Por aquele tempo, mulher pouco ia a jogos de
futebol, só havia duas revistas esportivas de circulação nacional – Revista do Esporte
e A Gazeta Esportiva – que nada poderiam ajuda-la, e era dificílimo encontrar livros
esportivos. Mas Marilene encontrou “Histórias do Flamengo”, de Mário Filho, e pelo
tal estudou. Fez tanto sucesso na TV que foi convidada para cobri os
rubro-negros, pelo jornal Última Hora, pois não se exigia registro profissional.
Quando Marilene chegou para cobrir o seu primeiro treino no campo do Flamengo, na presença só de homens, foi um terror. Usando sapatos de salto alto e minissaia (moda para todas as garotas), a turma olhava mais pra ela do que para a bola rolando. Quando o treino terminou, atletas e dirigentes, também, se espantaram. Ela, porém, “tirou tudo de letra”, como era linguagem do futebol e foi se enturmando com a rapaziada.
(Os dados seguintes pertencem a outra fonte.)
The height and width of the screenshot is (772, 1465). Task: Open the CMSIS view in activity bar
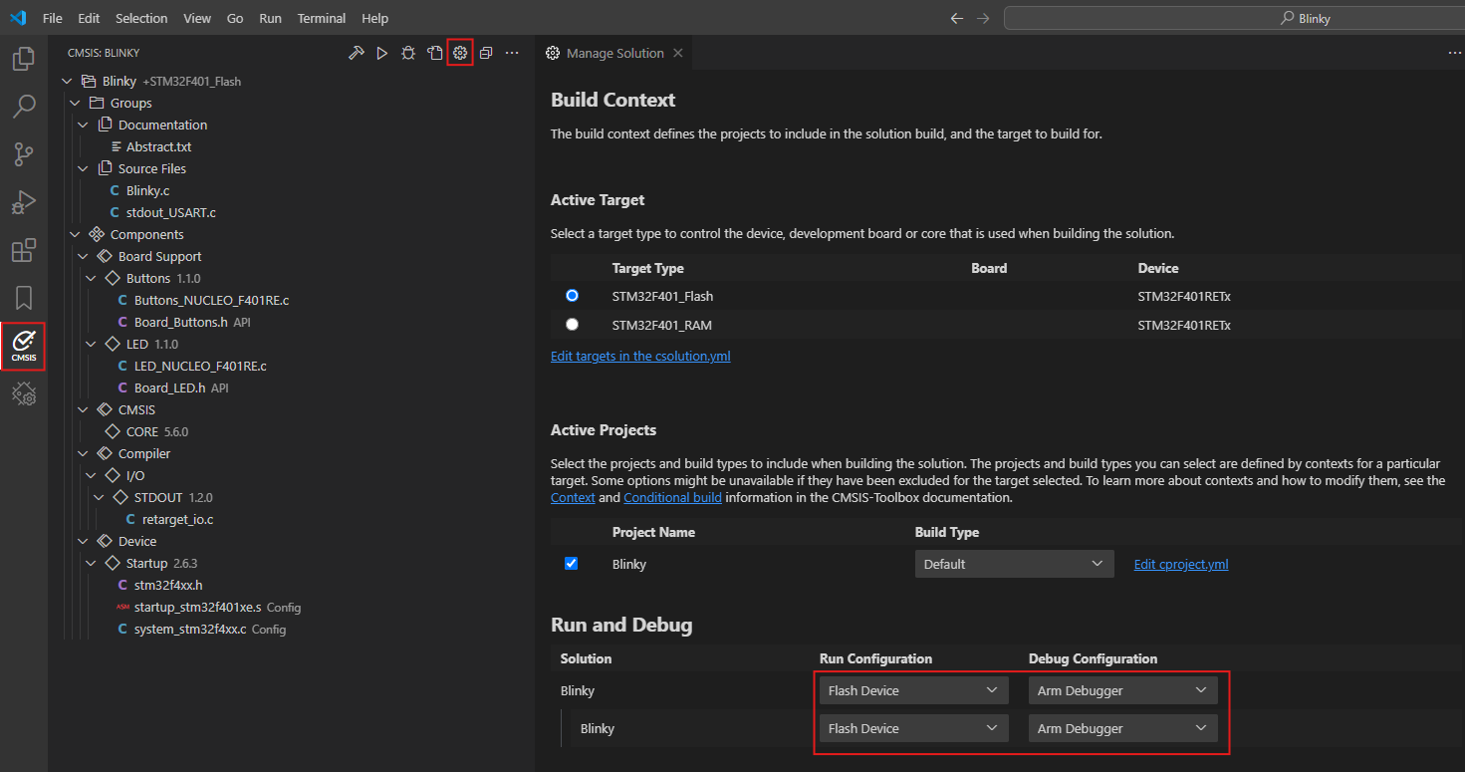(x=24, y=345)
No rol das história sobre a primeira mulher a fazer “isso e aquilo” no mundo da bola ficou a de que Marilene Dabus teria sido a primeira a entrevistar Zico (maior ídolo da história da torcida rubro-negra) e previra o futuro do garoto que então mandava os seus primeiros chutes rumo ao sucesso. Uma outra foi a de que ela teria sido a primeira mulher a entrevistar Pelé, que a teria “recebido com desconfianças”, durante os preparativos da Seleção Brasileira para a Copa do Mundo de 1970.
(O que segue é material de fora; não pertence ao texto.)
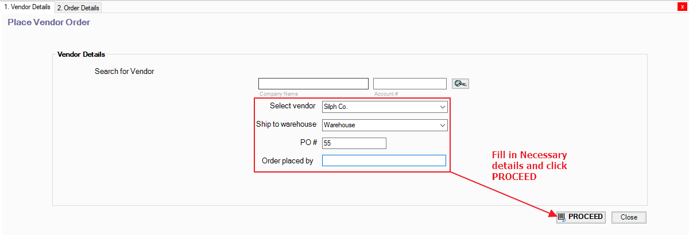Click the Select vendor field label
The width and height of the screenshot is (689, 235).
tap(292, 106)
- Alguns machistas me depreciavam, insinuando que eu só conseguiria grandes reportagens por outros meios (usando o sexo). Existia muito preconceito nas Editorias de Esporte. Sofri bastante – afirmou, por várias entrevistas, mais tarde. E só ganhou visibilidade e notoriedade ao ter entrevista exclusiva, com Pelé, publicada pelo Jornal dos Sports.
Pela metade
da década-1970, Marilene de Aparecida Dabus, mineira de Araxá, foi convidada pelo
candidato Márcio Braga a trabalhar pela sua chapa, a Frente Ampla pelo
Flamengo-FAF. Eleito presidente, ele a nomeou vice-presidente de Comunicação.
Conta-se, também, ter sido dela a sugestão de batizar o centro de treinamentos
do clube, em Vargem Grande, por Ninho do Urubu.
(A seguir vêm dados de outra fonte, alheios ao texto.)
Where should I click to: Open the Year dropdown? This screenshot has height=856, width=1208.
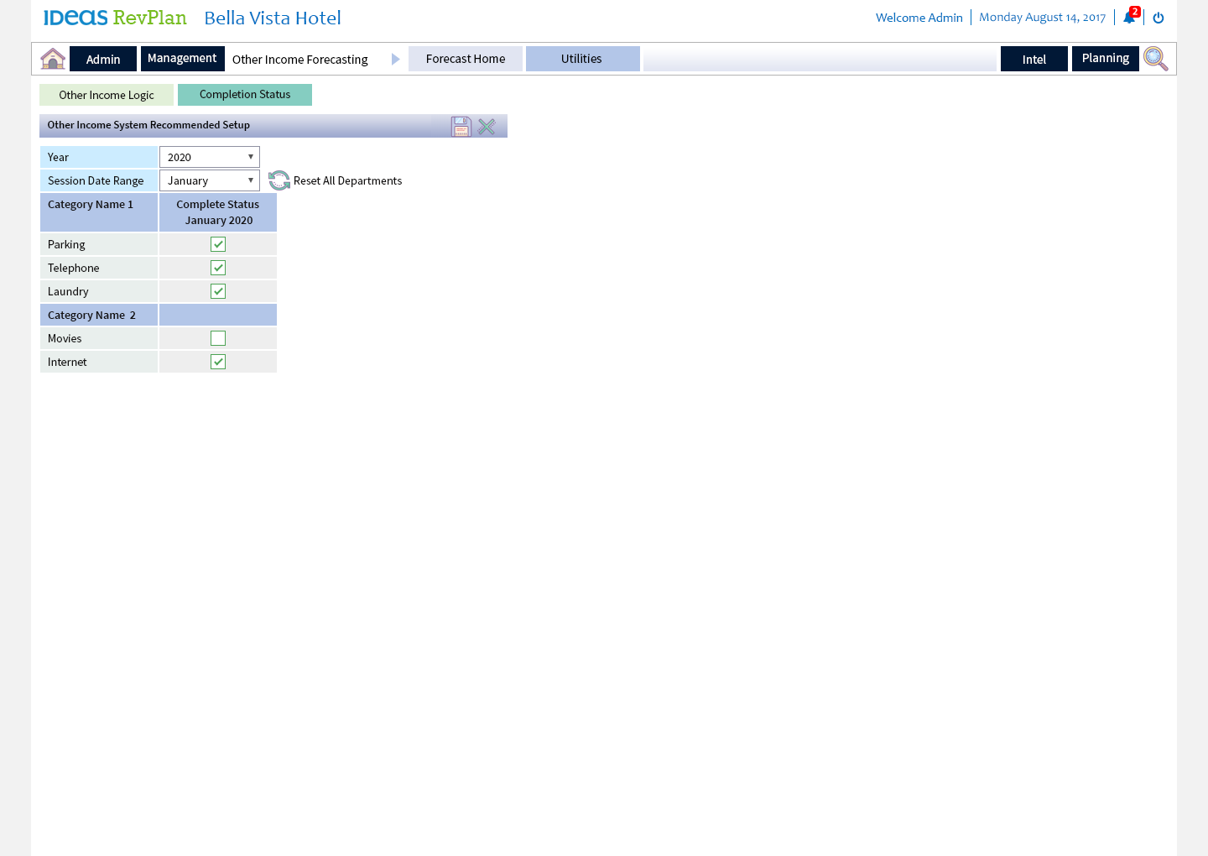[x=210, y=157]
Marilene não jogou o futebol: o noticiou. Até lá, só a revista Manchete Esportiva, durante a década-1950, tivera uma repórter para matérias com garotas que se destacavam em modalidades de há muito praticadas pelas mulheres, como patinação artística, iatismo, etc. Mas, rolar a bola de futebol foi capítulo terrível para elas.
Tem-se
1913 como data de primeira tentativa das mulheres de jogarem futebol no Brasil,
tendo a crônica machista as chamado por “grosseironas”, enquanto elogiava os rapazes
da elite carioca que rolavam a pelota. Chegado o Governo Getúlio Vargas, em
1930, a coisa piorou para elas. O presidente baixou o decreto-lei nº 3.199,
limitando o mundo desportivo delas só a esportes “condizentes com as suas
funções de mãe e futuras mães”, oque significava nem sonhar com futebol,
beisebol, halterofilismo, lutas, “nada incompatível com a condição feminina”.
Em 1965, o decreto-lei de Getúlio Vargas foi regulamentado pelo regime militar dos generais-presidentes, mas foi revogado, em 1982, pelo Conselho Nacional de Desportos. Por ali, Marilene Dabu, de há muito, já frequentava esta história – como escriba que viveu de 1939 a 2020.